AL: What is most important in the work?
DA: Everything. It’s important to me that whoever looks at the work can come into some sort of understanding of it, no matter who they are. I don't want to make art that feels only exclusive to the highly educated. I love it when kids can enjoy a painting or an old person who just loves to play golf or something like that. I want everyone to be able to get something out of the work – as well as the people who are very critical.
AL: You allow yourself to make different things in different ways. How does this exploration generate work from painting to painting?
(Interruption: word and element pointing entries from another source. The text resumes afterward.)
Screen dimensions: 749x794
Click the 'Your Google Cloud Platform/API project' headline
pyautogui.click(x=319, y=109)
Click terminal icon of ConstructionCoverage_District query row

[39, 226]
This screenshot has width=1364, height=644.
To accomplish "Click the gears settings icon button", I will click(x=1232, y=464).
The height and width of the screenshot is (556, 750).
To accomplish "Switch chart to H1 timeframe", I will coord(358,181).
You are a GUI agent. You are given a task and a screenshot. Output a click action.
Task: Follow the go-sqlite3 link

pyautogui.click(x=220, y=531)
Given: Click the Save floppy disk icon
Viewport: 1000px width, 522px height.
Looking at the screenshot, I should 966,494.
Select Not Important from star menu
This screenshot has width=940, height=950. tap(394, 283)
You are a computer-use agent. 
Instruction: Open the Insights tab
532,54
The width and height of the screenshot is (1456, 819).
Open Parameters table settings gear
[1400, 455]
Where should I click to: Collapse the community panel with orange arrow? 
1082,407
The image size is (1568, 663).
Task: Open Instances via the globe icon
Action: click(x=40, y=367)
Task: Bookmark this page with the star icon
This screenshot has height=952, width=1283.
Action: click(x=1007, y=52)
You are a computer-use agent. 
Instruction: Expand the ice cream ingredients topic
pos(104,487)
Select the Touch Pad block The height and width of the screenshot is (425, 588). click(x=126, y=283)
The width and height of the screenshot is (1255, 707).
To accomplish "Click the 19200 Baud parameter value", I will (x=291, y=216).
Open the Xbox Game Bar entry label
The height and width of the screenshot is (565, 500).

DA: Coming from a place of naturalism, I want it to also be organic in the way it happens. I don't like to decide what I want to paint. It comes from a place of something being intriguing to me… something in the moment that I need to see happen. It’s not always the same thing. I allow myself to wander off if I need to. It’s something I like to believe is beyond me when I find inspiration. To me, art has always been about freedom. I allow myself to paint whatever I need to.
AL: That reminds me of that zebra painting that you did in your show at the Track One Silo Room in Nashville. You had your candle paintings and then the one zebra painting. That painting was refreshing! Did it just need to be painted one day?
DA: I was thinking I don't have enough animals in my life. I think they are very important and it’s so crazy how many animals are actually in this world. I just wanted to paint a cool animal and I didn't care if it’s art or if it’s good. I just wanted it to be there. Painting is great because it’s something to look at and live with in a way. That’s the magic to me. Whether it’s art is none of my business, you know?
Nashville-based artist David Onri Anderson received his BFA in 2016 from the Watkins College of Art, Design & Film. Anderson’s artwork has been exhibited nationally, including group shows at ZieherSmith in New York, the Atlanta Contemporary Arts Center, and Zeitgeist Gallery in Nashville. In addition to his work as an artist, Anderson is co-director/curator of mild climate in The Packing Plant.
Ashley Layendecker is a painter, writer, and independent curator based in Nashville, Tennessee. She received her BFA in Studio Art (2D concentration) in 2016 and her MS in Teacher Education in 2017, both from the University of Tennessee. Ashley formerly worked at Fluorecent Gallery in Knoxville, where she held the position of Assistant to the Director. She moved to Nashville in March 2018 and is activly involved with the growing art scene in the city. She is currently an intern at The Red Arrow Gallery in East Nashville and works for Locate Arts as a contributor to The Focus.